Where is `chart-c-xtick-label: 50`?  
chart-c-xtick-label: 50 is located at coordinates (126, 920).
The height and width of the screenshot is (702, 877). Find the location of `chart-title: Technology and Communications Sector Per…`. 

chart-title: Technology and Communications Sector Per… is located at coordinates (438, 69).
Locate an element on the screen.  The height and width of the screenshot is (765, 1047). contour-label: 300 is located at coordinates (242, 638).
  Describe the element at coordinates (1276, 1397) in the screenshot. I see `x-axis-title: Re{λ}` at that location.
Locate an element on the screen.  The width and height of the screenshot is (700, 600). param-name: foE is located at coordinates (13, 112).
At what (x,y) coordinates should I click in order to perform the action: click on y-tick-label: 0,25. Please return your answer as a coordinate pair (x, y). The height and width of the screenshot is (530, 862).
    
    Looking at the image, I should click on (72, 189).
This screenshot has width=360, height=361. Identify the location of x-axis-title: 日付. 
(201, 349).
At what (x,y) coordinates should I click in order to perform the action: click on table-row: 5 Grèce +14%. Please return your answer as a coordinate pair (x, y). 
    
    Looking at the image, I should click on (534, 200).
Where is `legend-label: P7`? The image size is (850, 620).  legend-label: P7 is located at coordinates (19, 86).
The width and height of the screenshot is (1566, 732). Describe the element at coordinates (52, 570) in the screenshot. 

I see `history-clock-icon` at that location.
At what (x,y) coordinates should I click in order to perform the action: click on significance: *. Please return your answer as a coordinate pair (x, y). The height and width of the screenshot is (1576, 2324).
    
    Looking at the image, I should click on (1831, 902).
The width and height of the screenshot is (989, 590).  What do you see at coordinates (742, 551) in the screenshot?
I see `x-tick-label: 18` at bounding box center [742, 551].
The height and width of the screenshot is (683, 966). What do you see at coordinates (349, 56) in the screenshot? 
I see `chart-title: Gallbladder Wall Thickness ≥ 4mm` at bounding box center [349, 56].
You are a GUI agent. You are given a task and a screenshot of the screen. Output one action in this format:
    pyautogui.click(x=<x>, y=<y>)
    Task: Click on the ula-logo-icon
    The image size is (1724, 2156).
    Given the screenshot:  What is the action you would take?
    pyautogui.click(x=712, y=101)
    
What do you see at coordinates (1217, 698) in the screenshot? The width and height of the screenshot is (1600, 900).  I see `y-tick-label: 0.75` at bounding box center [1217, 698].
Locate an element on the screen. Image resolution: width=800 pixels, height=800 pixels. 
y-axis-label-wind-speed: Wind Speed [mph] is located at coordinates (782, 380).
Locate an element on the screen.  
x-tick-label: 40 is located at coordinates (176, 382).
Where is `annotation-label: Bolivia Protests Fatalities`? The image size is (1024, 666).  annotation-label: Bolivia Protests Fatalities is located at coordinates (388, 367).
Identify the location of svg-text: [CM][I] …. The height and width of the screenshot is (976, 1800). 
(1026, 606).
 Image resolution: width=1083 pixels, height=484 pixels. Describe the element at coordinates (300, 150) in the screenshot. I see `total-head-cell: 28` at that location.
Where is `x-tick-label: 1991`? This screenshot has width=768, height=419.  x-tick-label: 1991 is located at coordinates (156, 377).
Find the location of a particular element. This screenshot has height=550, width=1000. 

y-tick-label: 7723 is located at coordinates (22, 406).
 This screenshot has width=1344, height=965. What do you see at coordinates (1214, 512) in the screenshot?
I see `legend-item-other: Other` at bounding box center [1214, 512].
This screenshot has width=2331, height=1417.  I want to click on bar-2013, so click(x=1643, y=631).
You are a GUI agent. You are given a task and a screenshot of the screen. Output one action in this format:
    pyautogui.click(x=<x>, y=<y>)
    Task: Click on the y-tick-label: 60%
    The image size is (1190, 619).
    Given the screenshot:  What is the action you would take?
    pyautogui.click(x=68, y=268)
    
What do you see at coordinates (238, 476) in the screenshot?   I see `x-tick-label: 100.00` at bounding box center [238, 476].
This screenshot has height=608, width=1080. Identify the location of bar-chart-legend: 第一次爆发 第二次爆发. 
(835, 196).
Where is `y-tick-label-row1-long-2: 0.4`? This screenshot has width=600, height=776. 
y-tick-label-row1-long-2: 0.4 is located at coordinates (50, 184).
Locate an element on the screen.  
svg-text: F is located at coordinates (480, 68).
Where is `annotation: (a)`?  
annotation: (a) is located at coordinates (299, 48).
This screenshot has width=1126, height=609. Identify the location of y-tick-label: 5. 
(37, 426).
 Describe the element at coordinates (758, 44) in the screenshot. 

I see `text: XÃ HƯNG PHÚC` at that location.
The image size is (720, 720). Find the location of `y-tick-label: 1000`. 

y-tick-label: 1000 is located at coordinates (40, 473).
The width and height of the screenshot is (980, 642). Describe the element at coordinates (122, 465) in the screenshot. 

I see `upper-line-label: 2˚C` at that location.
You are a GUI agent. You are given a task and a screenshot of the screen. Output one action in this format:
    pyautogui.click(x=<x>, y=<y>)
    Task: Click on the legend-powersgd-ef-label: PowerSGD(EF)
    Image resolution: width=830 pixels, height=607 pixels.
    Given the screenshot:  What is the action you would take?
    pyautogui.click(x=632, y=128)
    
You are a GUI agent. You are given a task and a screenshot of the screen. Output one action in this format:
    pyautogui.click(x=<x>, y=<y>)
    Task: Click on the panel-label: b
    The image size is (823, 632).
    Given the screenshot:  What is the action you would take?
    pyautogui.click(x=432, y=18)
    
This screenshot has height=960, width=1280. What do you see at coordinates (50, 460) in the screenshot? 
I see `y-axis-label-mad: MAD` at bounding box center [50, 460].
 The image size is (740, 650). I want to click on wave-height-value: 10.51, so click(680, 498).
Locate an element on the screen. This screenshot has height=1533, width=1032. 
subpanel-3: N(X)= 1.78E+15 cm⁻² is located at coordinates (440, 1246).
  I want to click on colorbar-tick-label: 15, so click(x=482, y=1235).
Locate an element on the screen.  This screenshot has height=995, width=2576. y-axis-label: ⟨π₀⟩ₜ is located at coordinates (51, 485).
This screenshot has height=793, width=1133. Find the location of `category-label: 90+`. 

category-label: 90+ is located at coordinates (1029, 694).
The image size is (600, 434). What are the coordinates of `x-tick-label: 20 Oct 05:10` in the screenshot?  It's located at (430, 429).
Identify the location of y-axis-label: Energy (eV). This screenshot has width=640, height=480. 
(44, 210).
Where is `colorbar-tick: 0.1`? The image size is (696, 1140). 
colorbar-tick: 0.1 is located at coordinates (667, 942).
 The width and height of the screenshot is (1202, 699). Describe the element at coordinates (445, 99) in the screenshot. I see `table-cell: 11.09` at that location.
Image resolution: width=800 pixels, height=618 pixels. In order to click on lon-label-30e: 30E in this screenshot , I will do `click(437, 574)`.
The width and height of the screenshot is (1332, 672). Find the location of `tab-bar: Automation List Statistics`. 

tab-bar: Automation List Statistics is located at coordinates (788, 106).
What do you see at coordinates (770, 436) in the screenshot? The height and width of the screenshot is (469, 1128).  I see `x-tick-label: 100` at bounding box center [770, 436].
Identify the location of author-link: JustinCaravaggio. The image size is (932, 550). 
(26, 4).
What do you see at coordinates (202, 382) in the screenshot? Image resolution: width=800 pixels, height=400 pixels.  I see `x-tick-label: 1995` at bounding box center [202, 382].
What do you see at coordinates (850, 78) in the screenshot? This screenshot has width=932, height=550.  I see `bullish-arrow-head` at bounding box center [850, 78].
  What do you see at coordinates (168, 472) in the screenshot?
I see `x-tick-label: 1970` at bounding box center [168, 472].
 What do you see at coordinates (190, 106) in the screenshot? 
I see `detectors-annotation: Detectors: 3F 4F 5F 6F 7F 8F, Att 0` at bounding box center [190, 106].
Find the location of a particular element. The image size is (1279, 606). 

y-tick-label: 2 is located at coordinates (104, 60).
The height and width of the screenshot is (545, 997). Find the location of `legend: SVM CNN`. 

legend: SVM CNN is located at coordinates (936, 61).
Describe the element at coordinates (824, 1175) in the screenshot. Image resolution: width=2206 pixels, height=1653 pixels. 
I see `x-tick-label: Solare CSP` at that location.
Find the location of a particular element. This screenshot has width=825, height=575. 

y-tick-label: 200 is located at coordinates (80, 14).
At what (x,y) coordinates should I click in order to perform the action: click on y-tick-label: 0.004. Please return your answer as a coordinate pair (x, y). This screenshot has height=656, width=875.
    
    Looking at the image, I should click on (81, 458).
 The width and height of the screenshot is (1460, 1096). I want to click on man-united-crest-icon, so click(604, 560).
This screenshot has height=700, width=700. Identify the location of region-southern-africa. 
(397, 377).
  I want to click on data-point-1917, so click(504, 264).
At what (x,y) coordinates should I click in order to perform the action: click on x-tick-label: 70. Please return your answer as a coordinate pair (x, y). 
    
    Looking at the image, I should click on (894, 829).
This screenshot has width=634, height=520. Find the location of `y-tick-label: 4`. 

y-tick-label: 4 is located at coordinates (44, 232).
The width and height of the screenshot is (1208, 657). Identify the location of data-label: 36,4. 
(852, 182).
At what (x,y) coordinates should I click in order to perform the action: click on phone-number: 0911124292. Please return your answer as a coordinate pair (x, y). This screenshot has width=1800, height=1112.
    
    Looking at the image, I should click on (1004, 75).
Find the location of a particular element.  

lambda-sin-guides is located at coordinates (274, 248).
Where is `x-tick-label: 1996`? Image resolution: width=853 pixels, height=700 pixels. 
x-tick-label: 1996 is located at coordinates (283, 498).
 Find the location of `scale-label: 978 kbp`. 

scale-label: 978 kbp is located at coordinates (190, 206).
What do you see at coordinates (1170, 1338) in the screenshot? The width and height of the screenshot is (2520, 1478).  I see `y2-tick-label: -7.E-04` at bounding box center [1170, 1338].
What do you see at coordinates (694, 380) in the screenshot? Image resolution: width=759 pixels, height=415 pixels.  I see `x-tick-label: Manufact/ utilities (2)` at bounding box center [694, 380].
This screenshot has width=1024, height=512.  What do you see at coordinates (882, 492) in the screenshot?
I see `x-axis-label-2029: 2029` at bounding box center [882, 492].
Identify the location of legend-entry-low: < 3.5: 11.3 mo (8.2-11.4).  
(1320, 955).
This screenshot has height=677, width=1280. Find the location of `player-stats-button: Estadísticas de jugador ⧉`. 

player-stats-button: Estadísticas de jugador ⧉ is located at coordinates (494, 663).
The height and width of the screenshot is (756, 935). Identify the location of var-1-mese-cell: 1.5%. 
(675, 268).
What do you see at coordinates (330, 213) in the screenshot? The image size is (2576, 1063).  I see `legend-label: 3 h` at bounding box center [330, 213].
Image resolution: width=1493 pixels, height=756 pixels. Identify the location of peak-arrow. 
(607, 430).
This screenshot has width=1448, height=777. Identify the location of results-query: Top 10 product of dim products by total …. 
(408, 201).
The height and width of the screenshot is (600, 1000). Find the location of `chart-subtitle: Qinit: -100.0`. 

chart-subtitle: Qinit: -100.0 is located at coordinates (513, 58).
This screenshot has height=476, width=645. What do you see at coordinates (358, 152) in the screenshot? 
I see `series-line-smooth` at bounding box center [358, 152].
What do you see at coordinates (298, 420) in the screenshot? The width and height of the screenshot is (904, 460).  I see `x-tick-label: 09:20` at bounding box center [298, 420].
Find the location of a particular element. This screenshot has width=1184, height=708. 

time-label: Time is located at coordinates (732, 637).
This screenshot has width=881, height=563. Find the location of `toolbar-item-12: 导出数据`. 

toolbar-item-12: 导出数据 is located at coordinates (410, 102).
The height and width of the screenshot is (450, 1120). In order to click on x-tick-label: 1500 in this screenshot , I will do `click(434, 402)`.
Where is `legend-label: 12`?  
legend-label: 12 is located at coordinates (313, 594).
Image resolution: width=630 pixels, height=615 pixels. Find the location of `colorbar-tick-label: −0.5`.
_ _ _ _ _
◆ **WHAT IS EXPECTED**
Repeat the stretch of material from its first line through the line containing "(201, 349).", both ends included, with every line unchanged.

◆ **WRITTEN ANSWER**
Where is `chart-c-xtick-label: 50`?  
chart-c-xtick-label: 50 is located at coordinates (126, 920).
The height and width of the screenshot is (702, 877). Find the location of `chart-title: Technology and Communications Sector Per…`. 

chart-title: Technology and Communications Sector Per… is located at coordinates (438, 69).
Locate an element on the screen.  The height and width of the screenshot is (765, 1047). contour-label: 300 is located at coordinates (242, 638).
  Describe the element at coordinates (1276, 1397) in the screenshot. I see `x-axis-title: Re{λ}` at that location.
Locate an element on the screen.  The width and height of the screenshot is (700, 600). param-name: foE is located at coordinates (13, 112).
At what (x,y) coordinates should I click in order to perform the action: click on y-tick-label: 0,25. Please return your answer as a coordinate pair (x, y). The height and width of the screenshot is (530, 862).
    
    Looking at the image, I should click on (72, 189).
This screenshot has width=360, height=361. Identify the location of x-axis-title: 日付. 
(201, 349).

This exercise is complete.